This is one of our editors’ picks from our ongoing roundup of Investigations Elsewhere.
As the recession pushes more Americans to rely on COBRA, the federal program that lets laid-off workers pay to keep their employer-provided health insurance for up to 18 months, The Miami Herald’s John Dorschner looks at how well the program works through one particularly trying case.
The stimulus included an initial $24.7 billion to subsidize the cost of premiums paid by laid-off workers for their COBRA benefits. But Dorschner found that above and beyond the cost of premiums, people eligible for the COBRA program can struggle to keep their benefits.
Exhibit A is Stan Rosen.
Rosen enrolled in COBRA after he lost his job at a hotel in Miami Beach. He needed an operation, and his wife was pregnant. But in November, he mistakenly underpaid his health insurance bill by two cents, and the company that administers his insurance, Ceridian, responded by cancelling his COBRA policy—even though he paid the outstanding two cents as soon as the balance showed up on his next bill.

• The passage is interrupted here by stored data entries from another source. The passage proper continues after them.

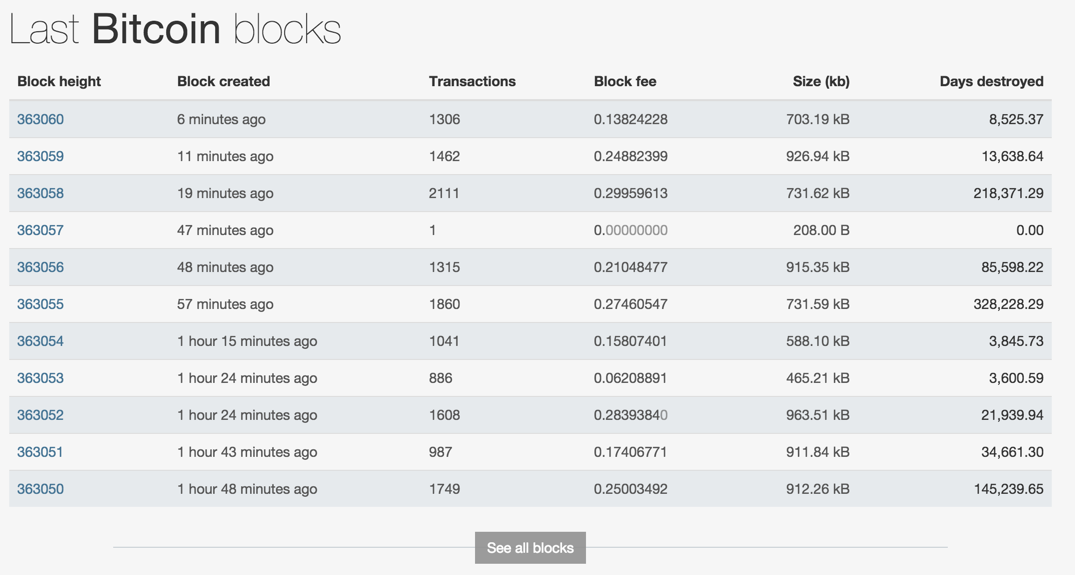Screen dimensions: 1075x575
Task: Click the See all blocks button
Action: point(530,548)
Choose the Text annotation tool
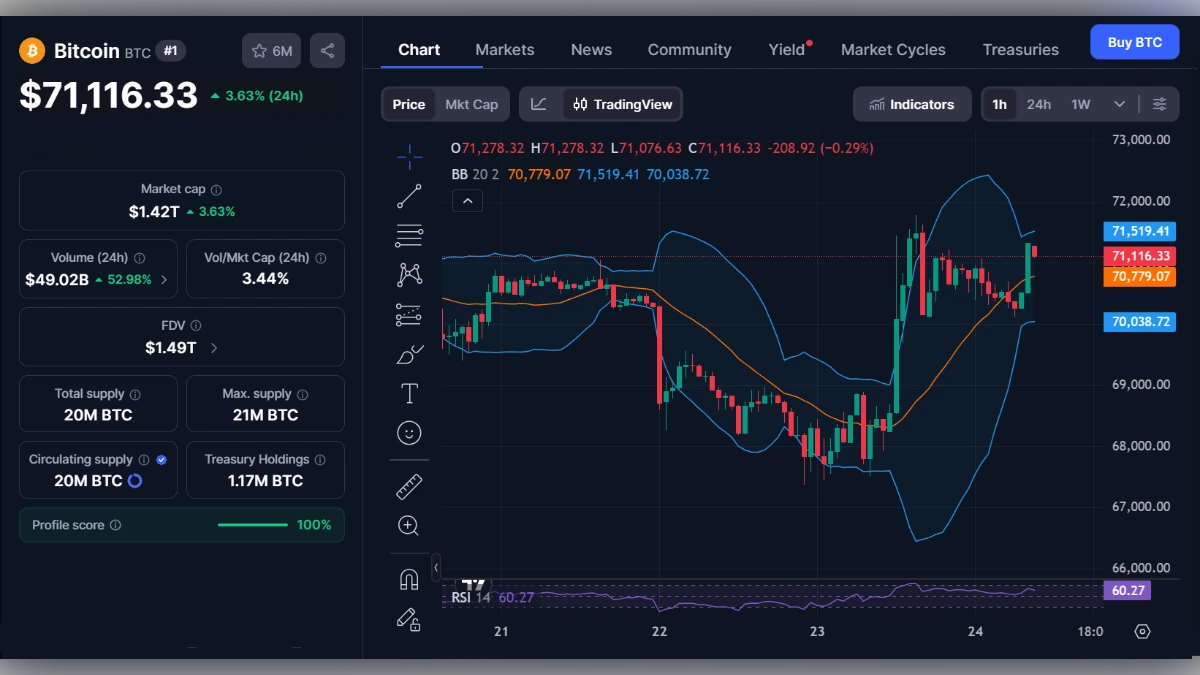This screenshot has width=1200, height=675. tap(409, 393)
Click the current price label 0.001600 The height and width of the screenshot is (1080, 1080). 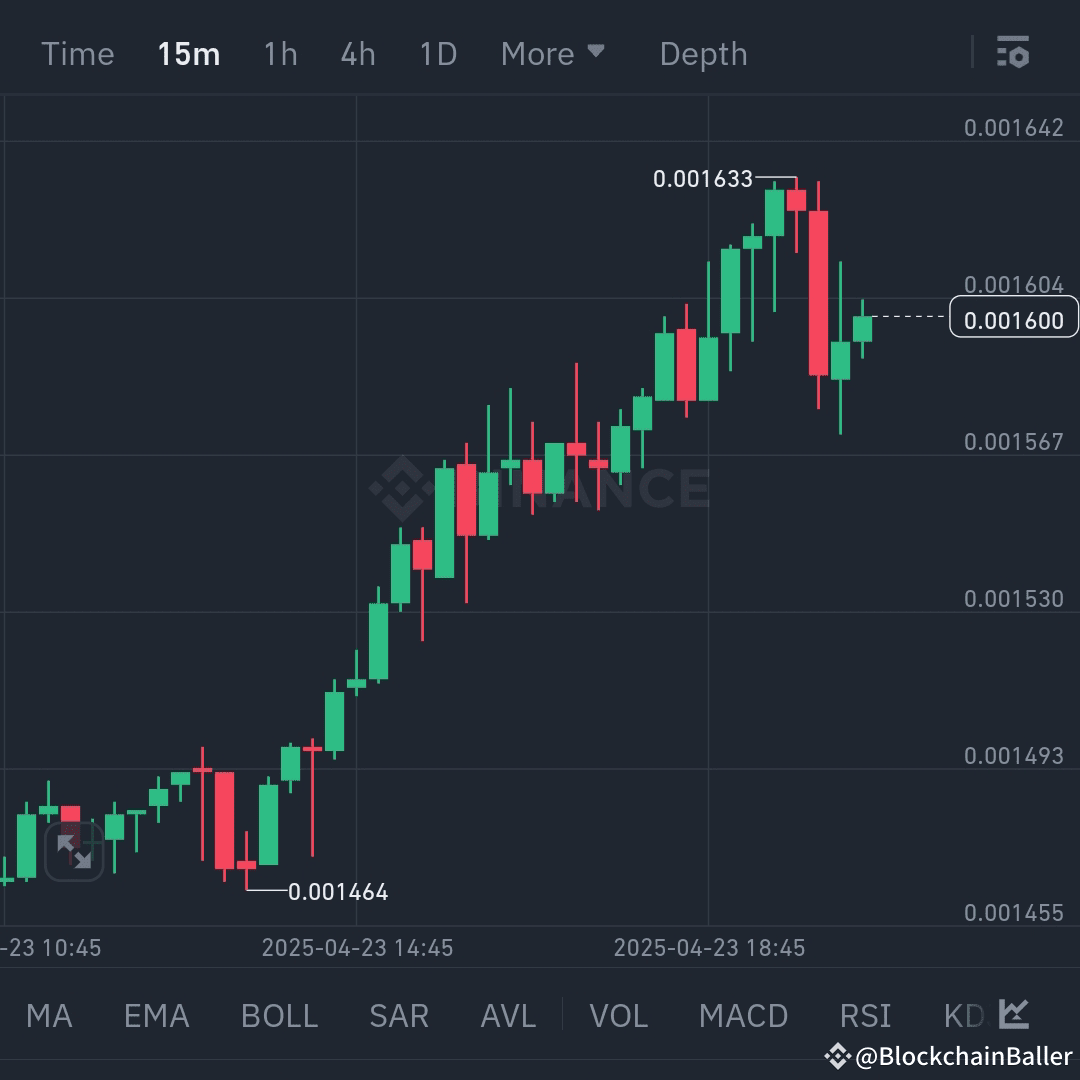click(x=1013, y=318)

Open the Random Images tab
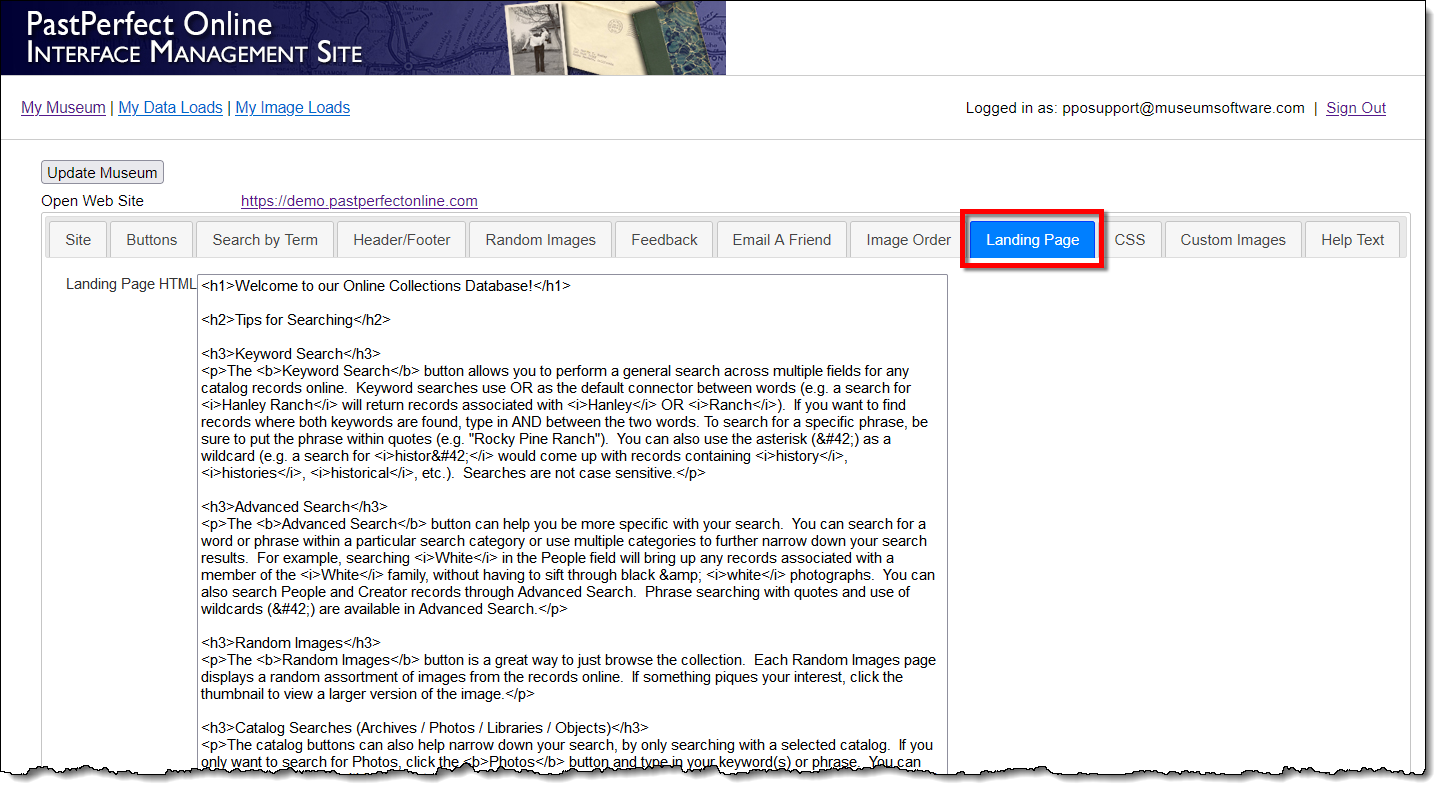(x=540, y=240)
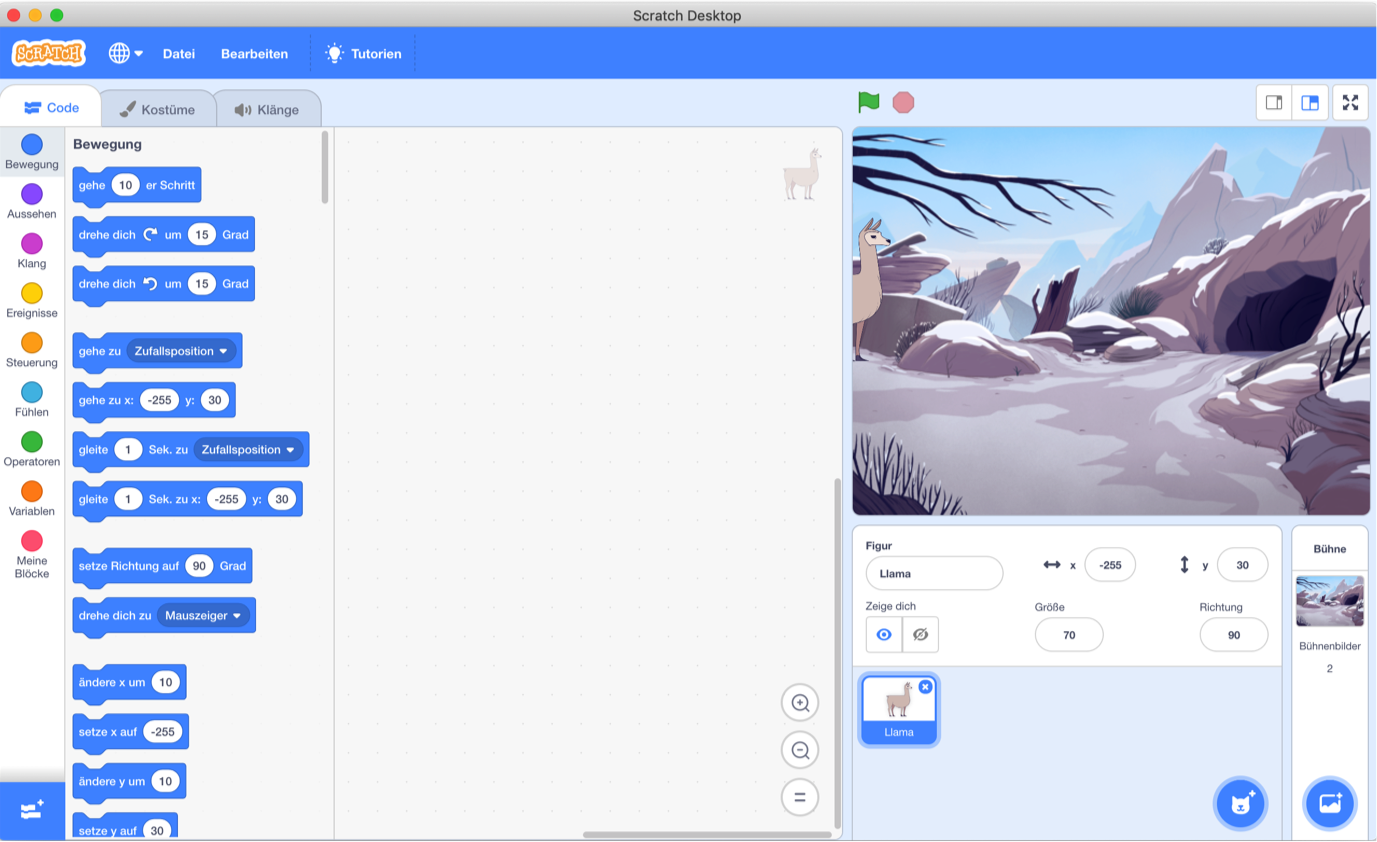
Task: Open the language globe dropdown
Action: (x=126, y=54)
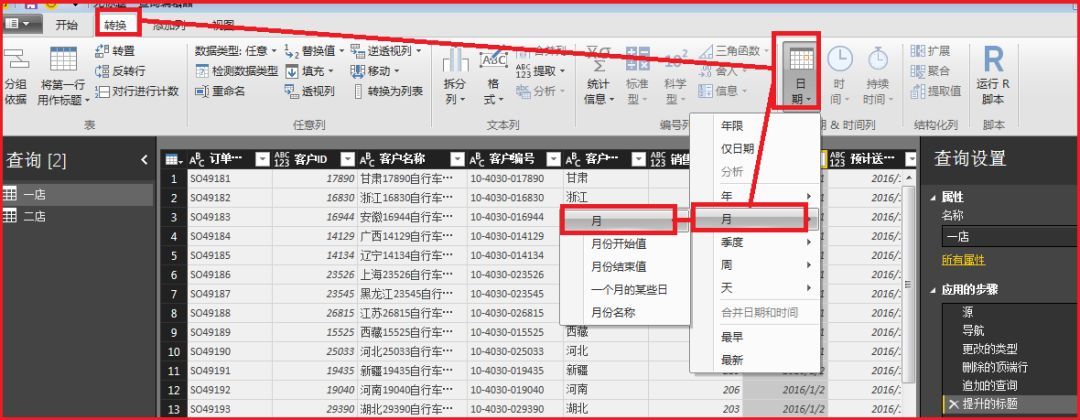Viewport: 1080px width, 420px height.
Task: Click the 运行 R 脚本 icon
Action: (993, 76)
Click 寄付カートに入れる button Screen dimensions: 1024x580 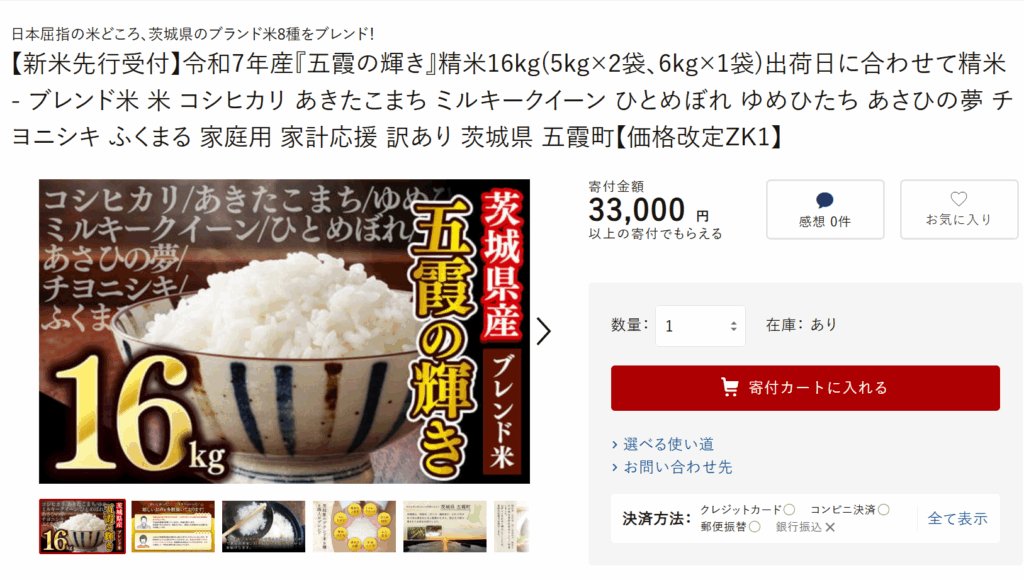click(805, 388)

Rosen eventually had his coverage reinstated, but only after he and his dad called the company "about 100 times" and the Herald got involved, Dorschner writes. The article quotes a Ceridian spokesman, Joe Brown, as saying that the company was required to follow the letter of the law "or the company would be held liable."
"The normal person would have given up long before I did," Rosen’s father told Dorschner. Added Stan Rosen, "It’s just a crazy system."